===== Exercise input =====

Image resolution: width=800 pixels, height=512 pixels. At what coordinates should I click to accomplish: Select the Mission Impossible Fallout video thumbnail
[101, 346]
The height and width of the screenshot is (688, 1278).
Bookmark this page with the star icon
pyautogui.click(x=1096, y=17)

=====
===== Exercise input =====

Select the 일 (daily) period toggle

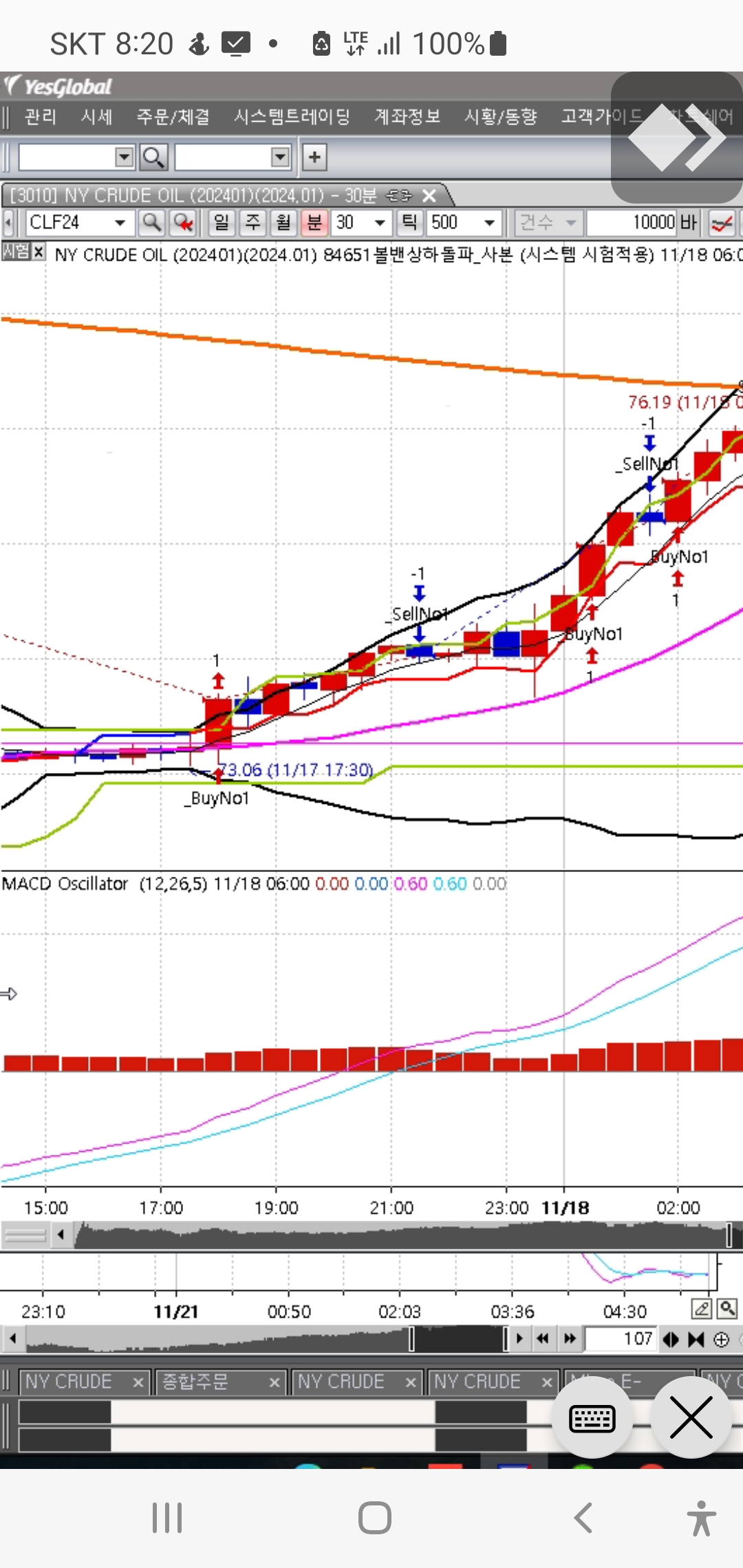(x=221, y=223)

=====

(Work instructions):
Of the lines above, output exactly those from the line bearing "Image resolution: width=800" through the line bearing "The height and", inclusive.

(Solution to this task):
Image resolution: width=800 pixels, height=512 pixels. At what coordinates should I click to accomplish: Select the Mission Impossible Fallout video thumbnail
[101, 346]
The height and width of the screenshot is (688, 1278).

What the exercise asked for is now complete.